Machine Learning Frameworks for Large-Scale Radio Surveys: A Summary of Recent Studies
Nikhel Gupta
TL;DR
This work surveys the application of diverse machine learning strategies to the EMU radio survey data, spanning supervised, unsupervised, self-supervised, and weakly-supervised approaches. It introduces the RG-CAT pipeline and RadioGalaxyNET for large-scale radio galaxy detection and cataloging, with Gal-DINO achieving strong cross-modal detections of radio galaxies and infrared hosts. Self-supervised multimodal learning via OpenCLIP enables zero-shot classification and fast retrieval through the EMUSE search engine, while SOM-based unsupervised methods extend discovery of rare morphologies and ORCs. Weakly-supervised CAM-based segmentation demonstrates effective pixel-level localization using only coarse labels. Collectively, these methods accelerate analysis pipelines, improve catalog completeness, and prepare EMU for the forthcoming SKA era by enabling rapid discovery of novel radio phenomena.
Abstract
The rapid growth of large-scale radio surveys, generating over 100 petabytes of data annually, has created a pressing need for automated data analysis methods.

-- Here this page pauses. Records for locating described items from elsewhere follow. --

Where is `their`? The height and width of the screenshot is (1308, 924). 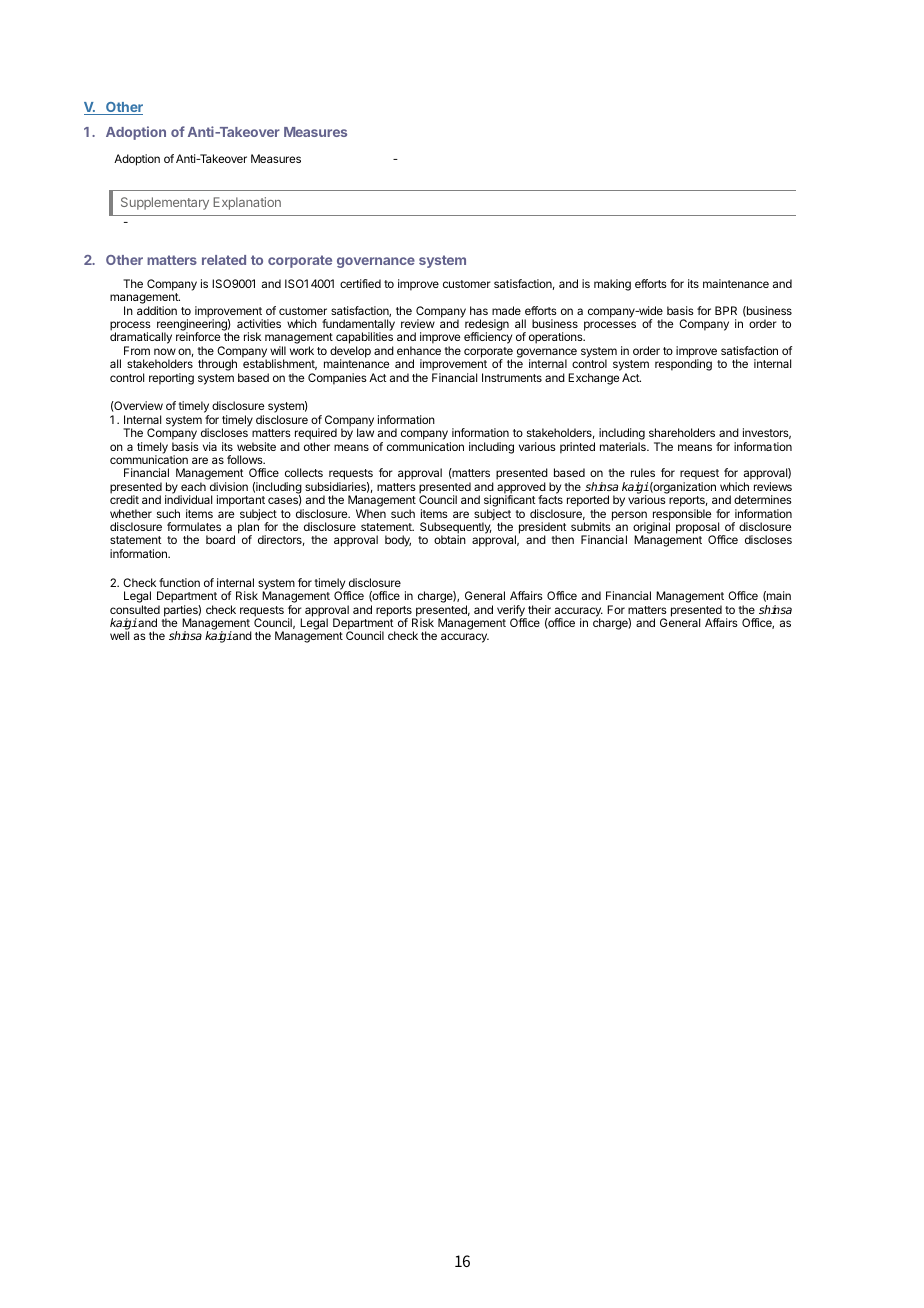
their is located at coordinates (539, 609).
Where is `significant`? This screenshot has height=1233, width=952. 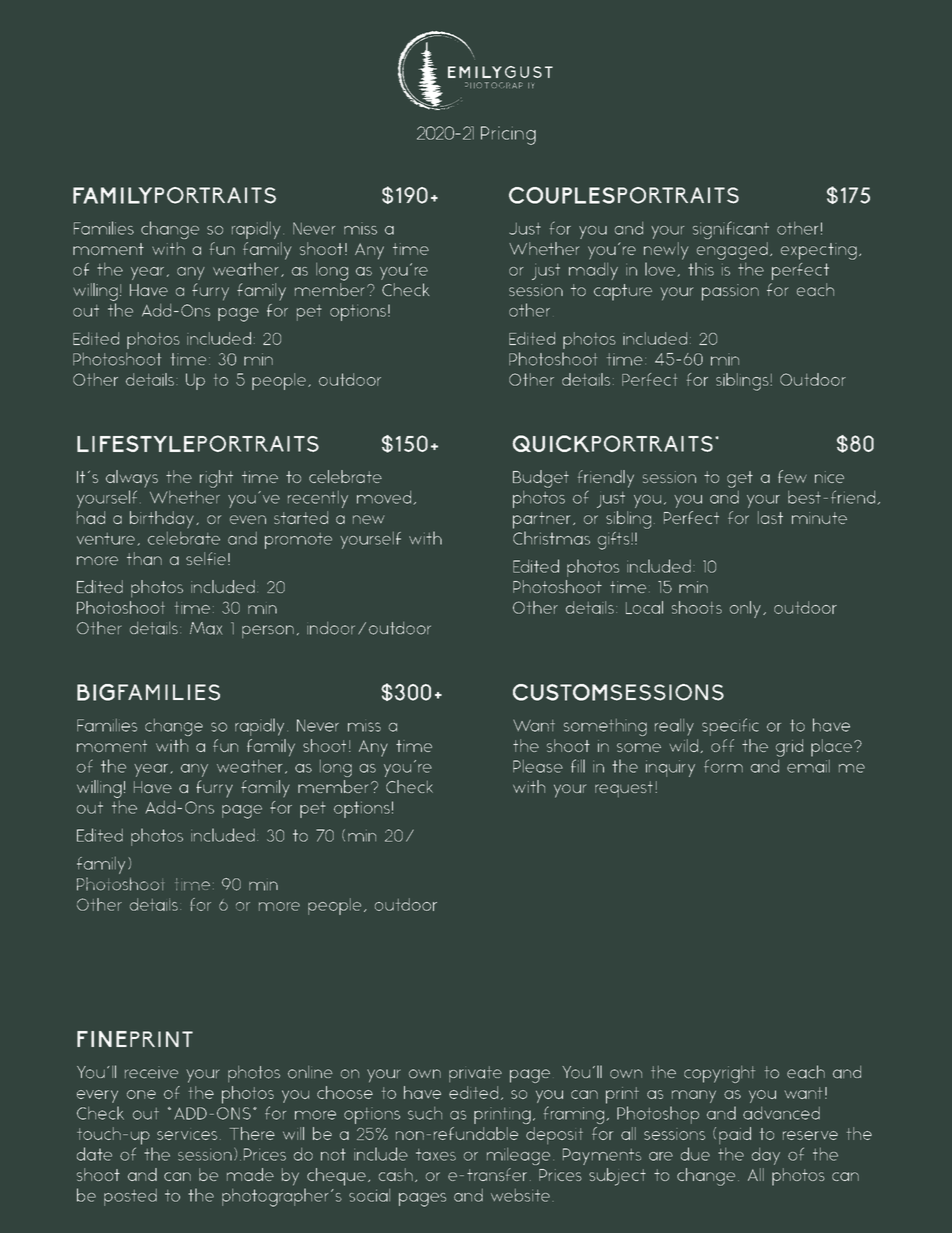 significant is located at coordinates (731, 230).
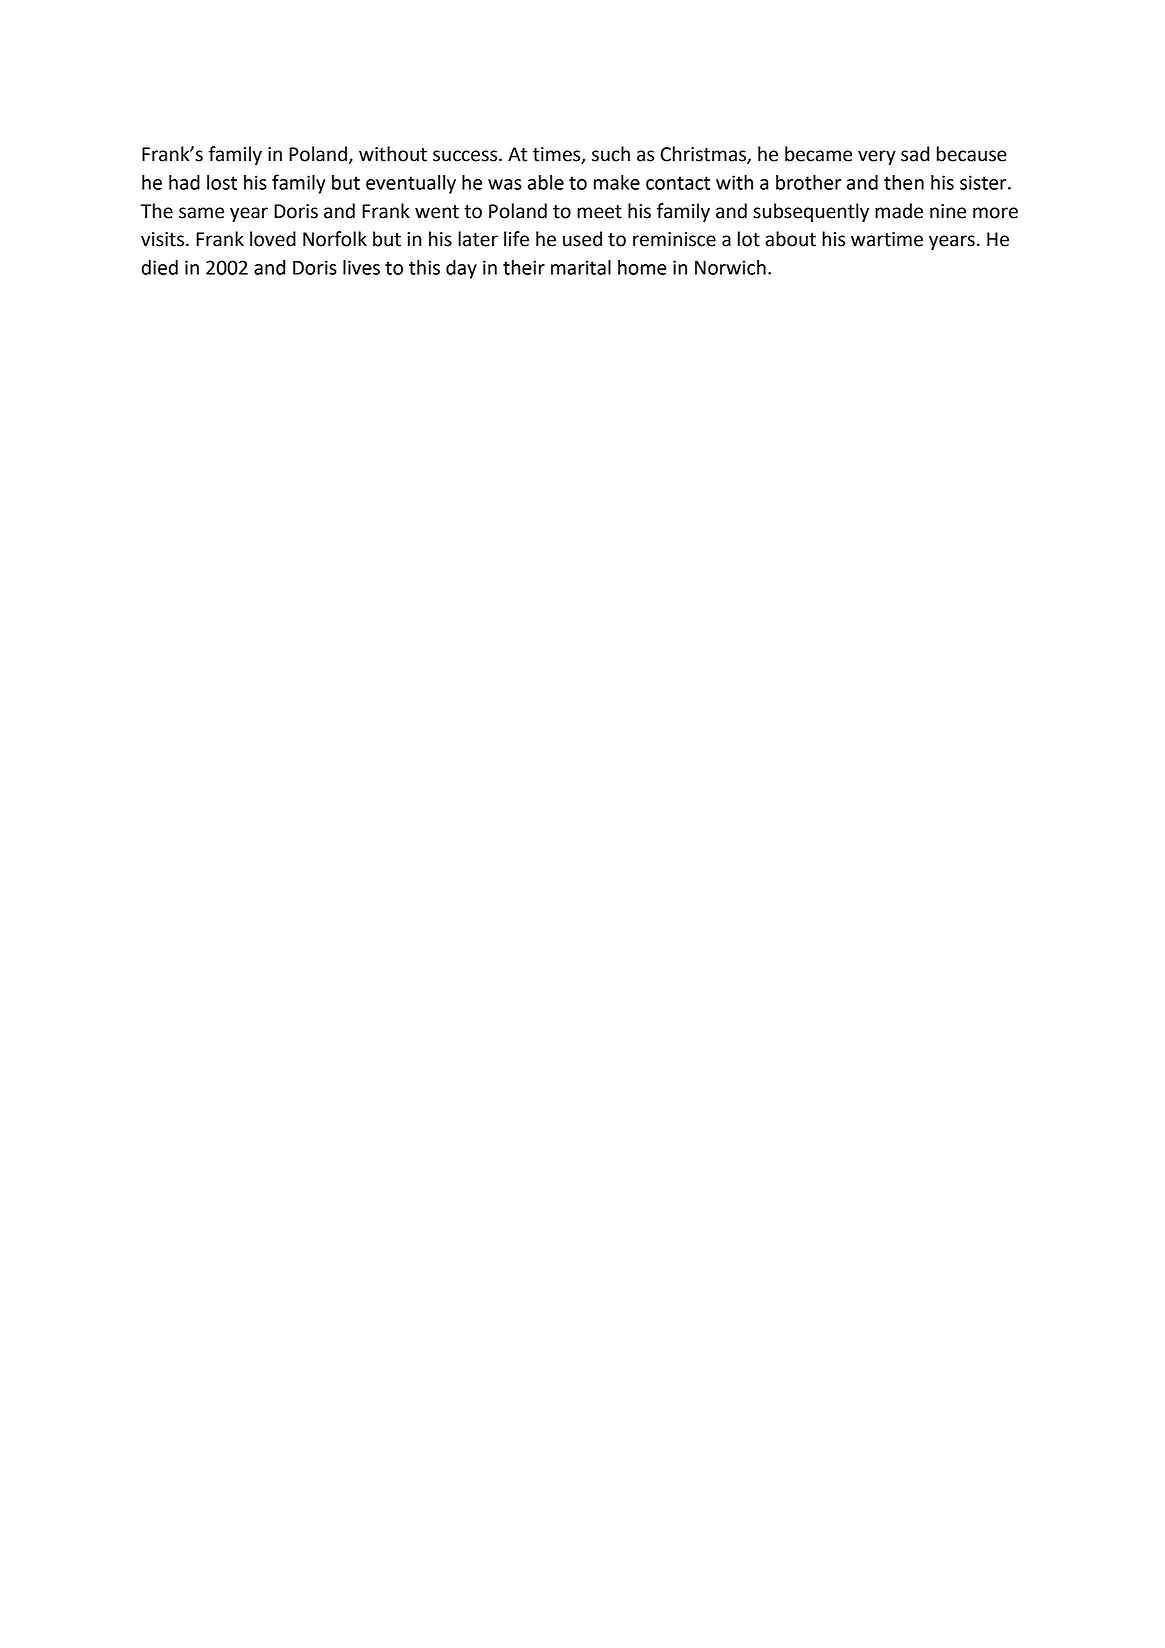  I want to click on wartime, so click(887, 239).
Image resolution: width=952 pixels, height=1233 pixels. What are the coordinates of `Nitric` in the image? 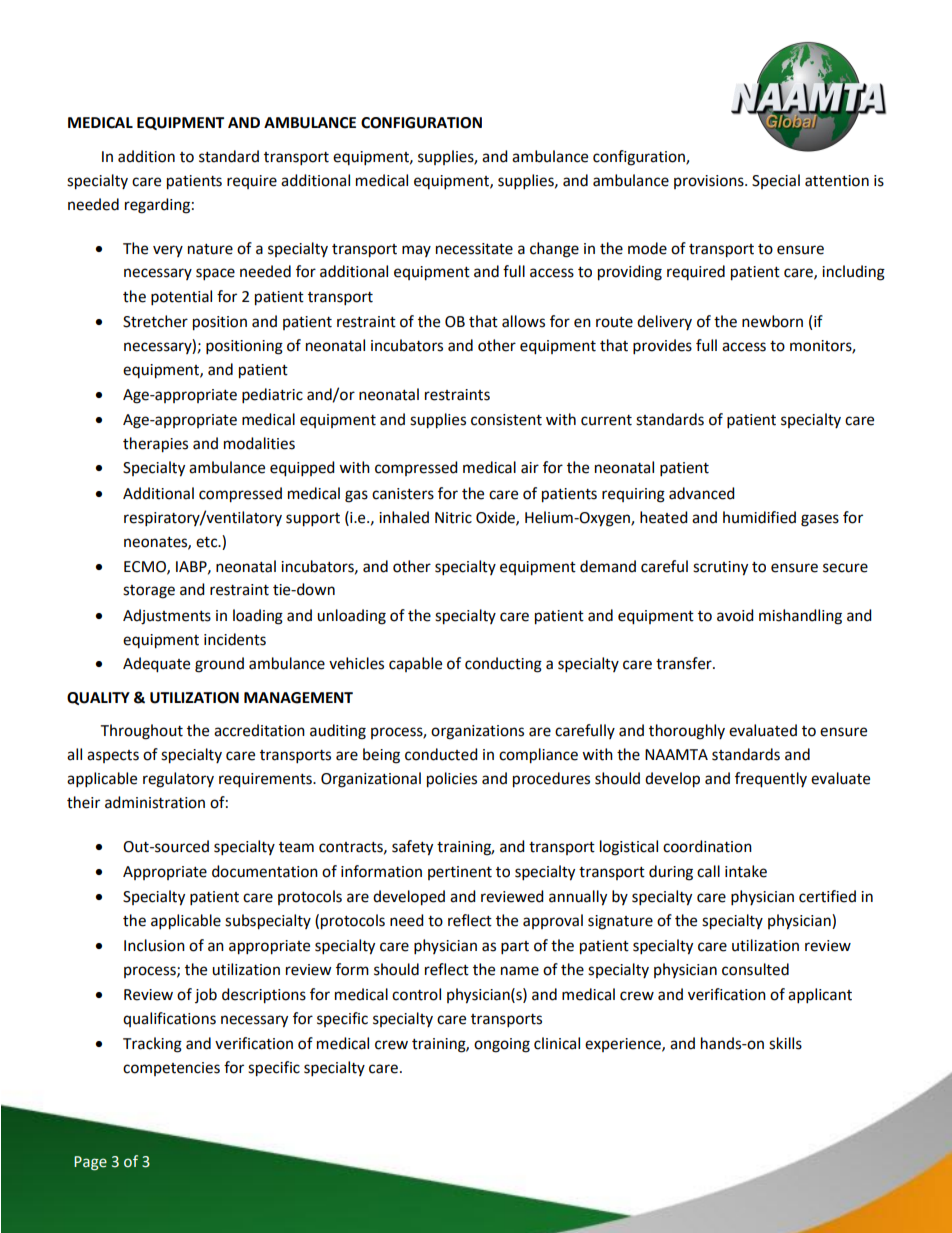 It's located at (453, 518).
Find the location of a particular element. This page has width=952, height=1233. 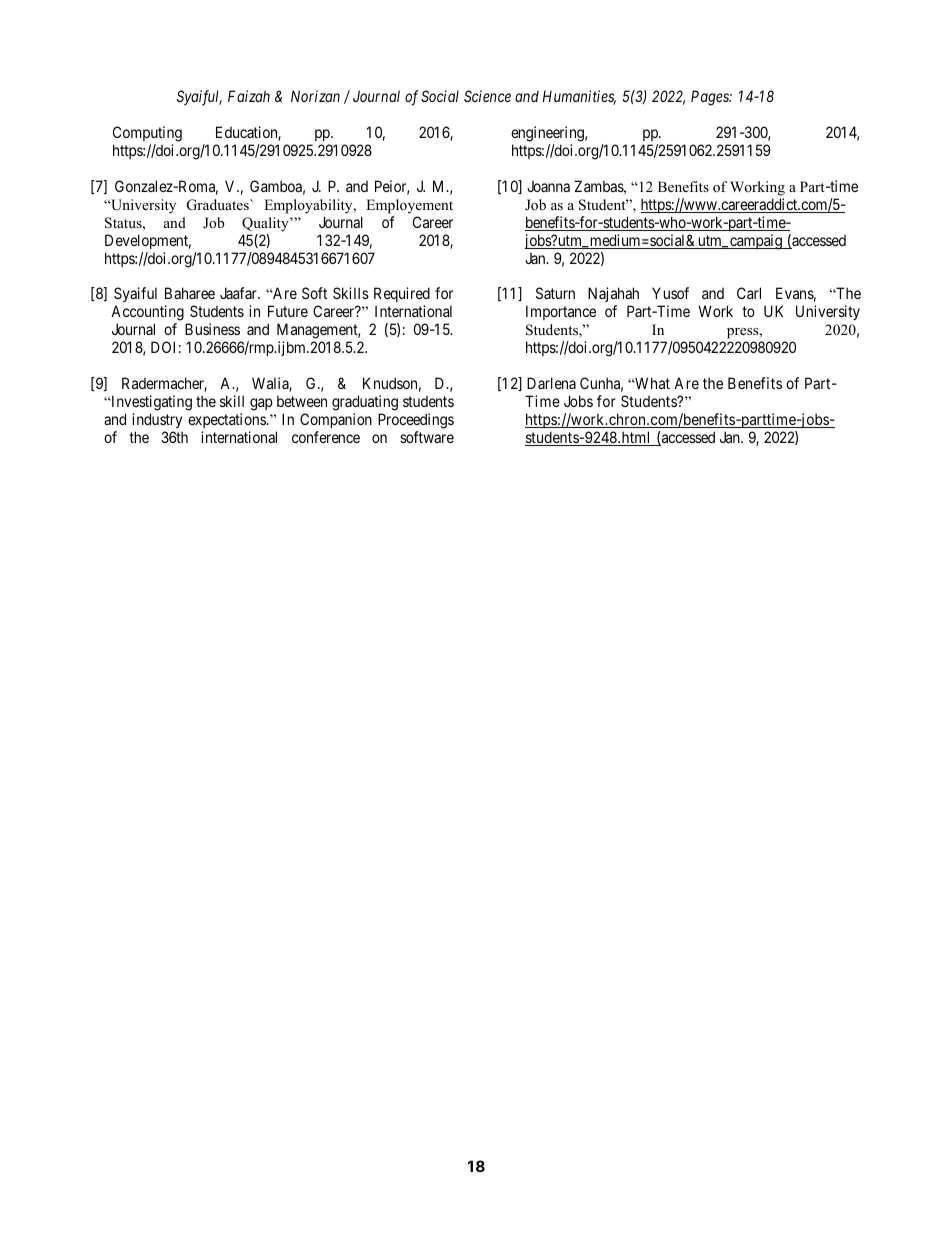

Required is located at coordinates (402, 296).
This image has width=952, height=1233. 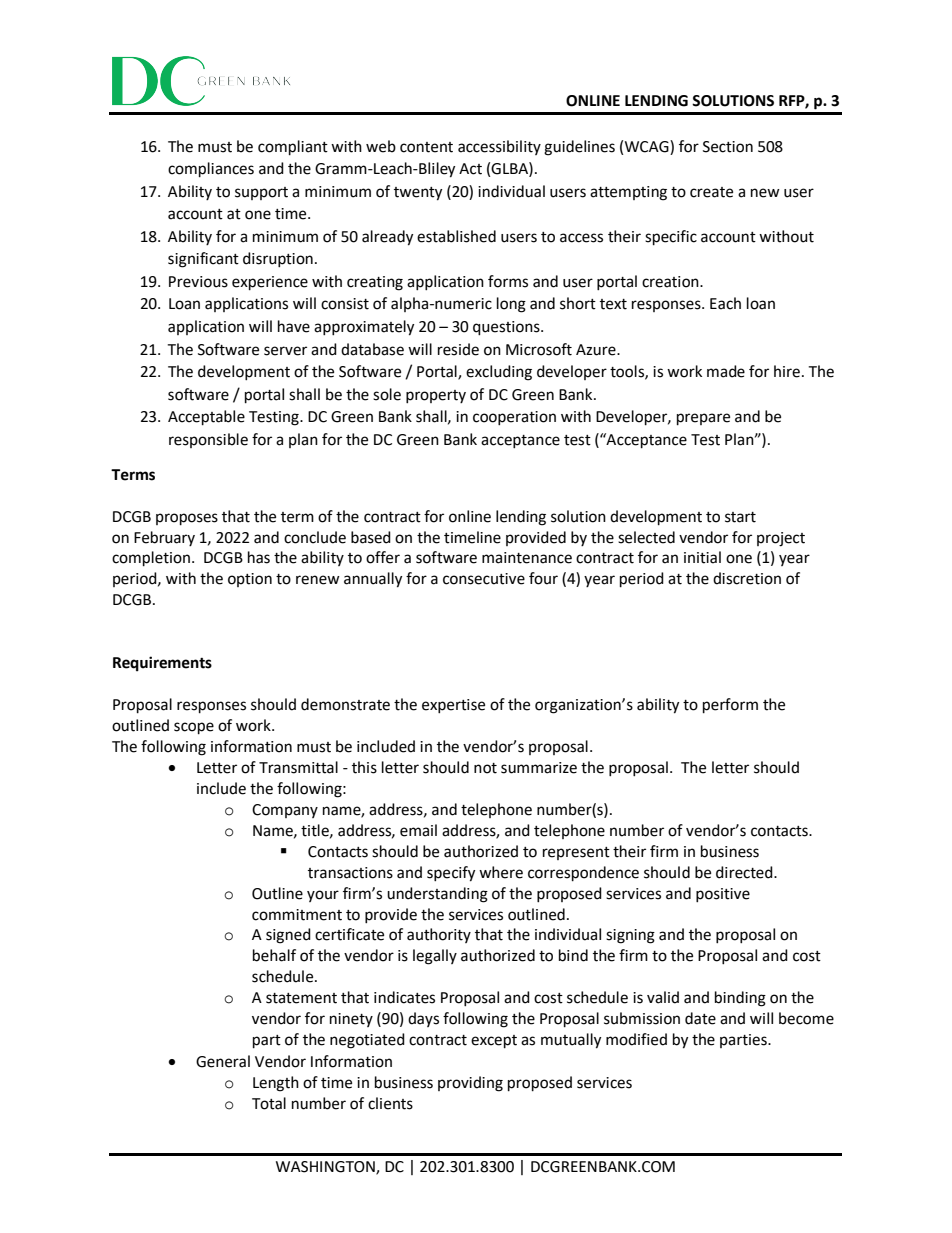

Recent research has explored the application of machine learning techniques to address the challenges associated with detecting and classifying radio galaxies, as well as discovering peculiar radio sources. This paper provides an overview of our investigations with the Evolutionary Map of the Universe (EMU) survey, detailing the methodologies employed-including supervised, unsupervised, self-supervised, and weakly supervised learning approaches -- and their implications for ongoing and future radio astronomical surveys.